# [Work task]
After locating the line with "Expand the language dropdown chevron", set down that line and all the lines that follow it, unchanged, to the end of the records; omit the pictures.

# [Records for this task]
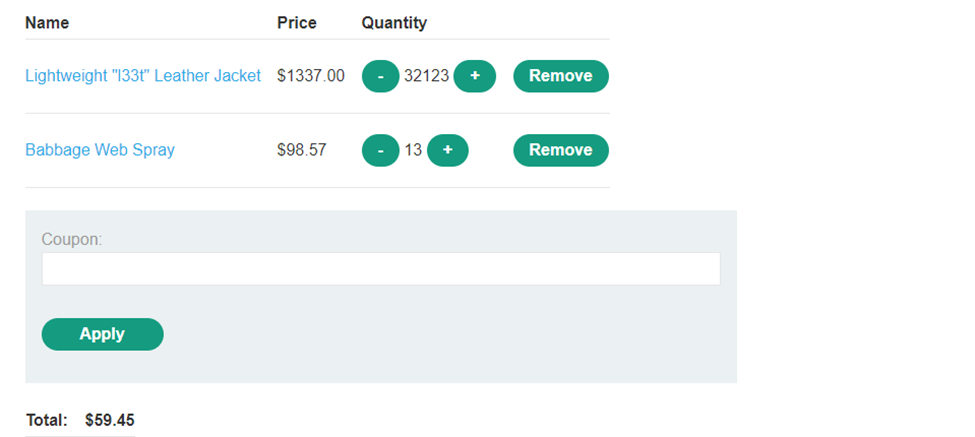Increase the Leather Jacket quantity with plus
975x437 pixels.
[475, 76]
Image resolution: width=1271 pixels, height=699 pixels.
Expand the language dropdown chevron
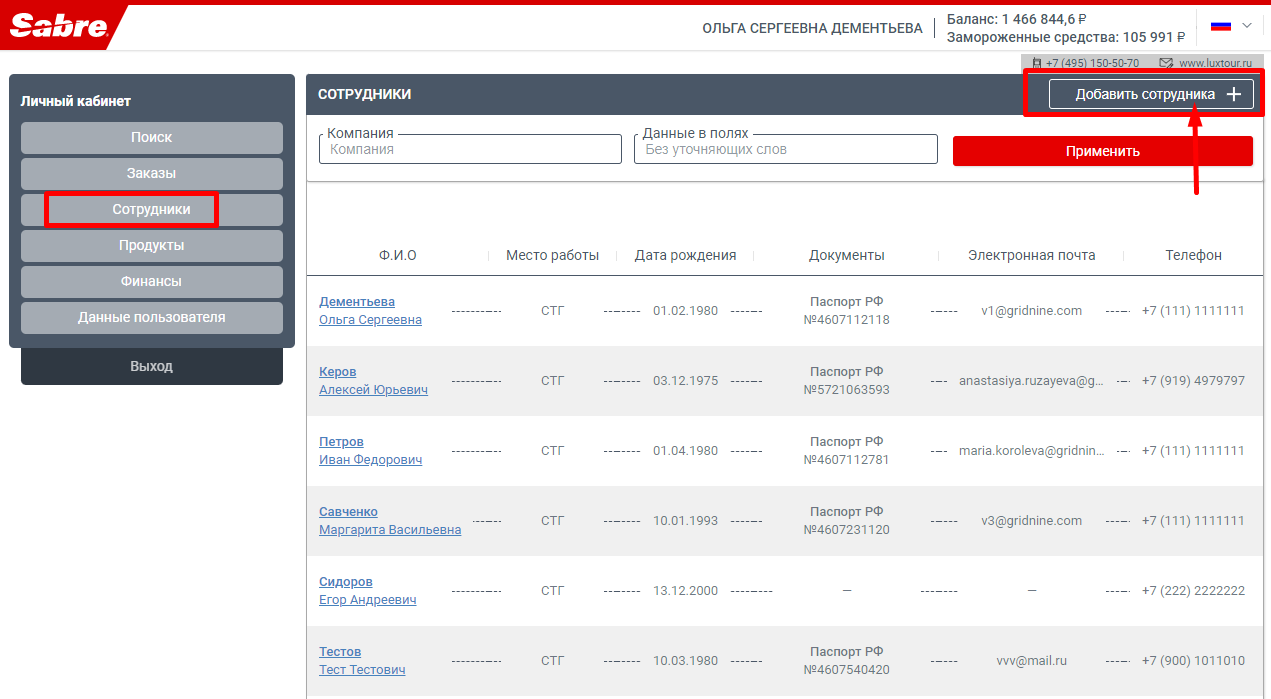pyautogui.click(x=1247, y=26)
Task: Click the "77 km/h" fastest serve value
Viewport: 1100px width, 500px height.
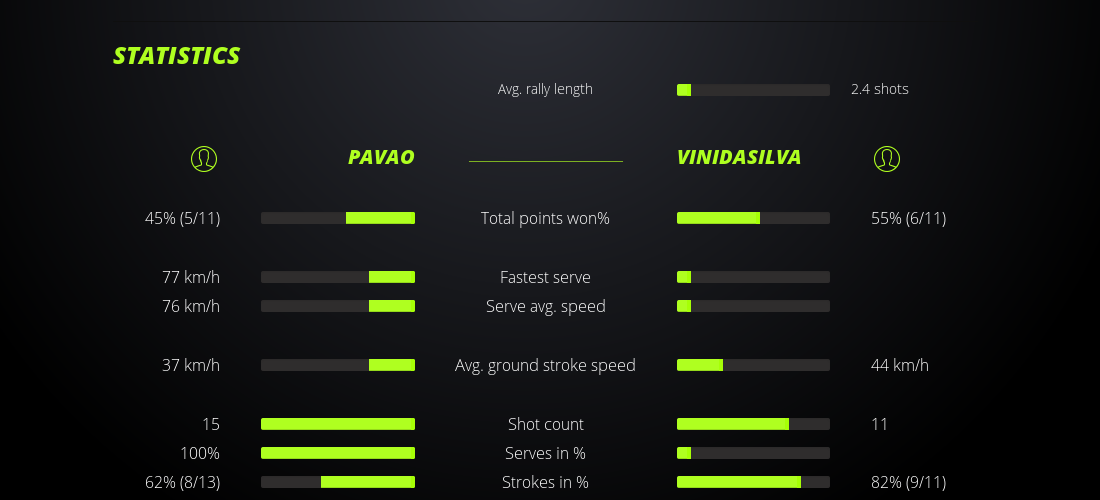Action: tap(191, 277)
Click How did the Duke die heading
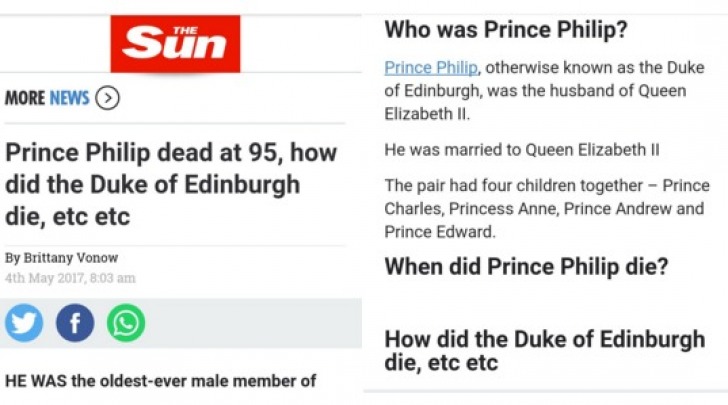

# [Response to this task]
Expand the language dropdown chevron
pyautogui.click(x=1247, y=26)
Task: Click the "77 km/h" fastest serve value
Viewport: 1100px width, 500px height.
Action: tap(191, 277)
Click How did the Duke die heading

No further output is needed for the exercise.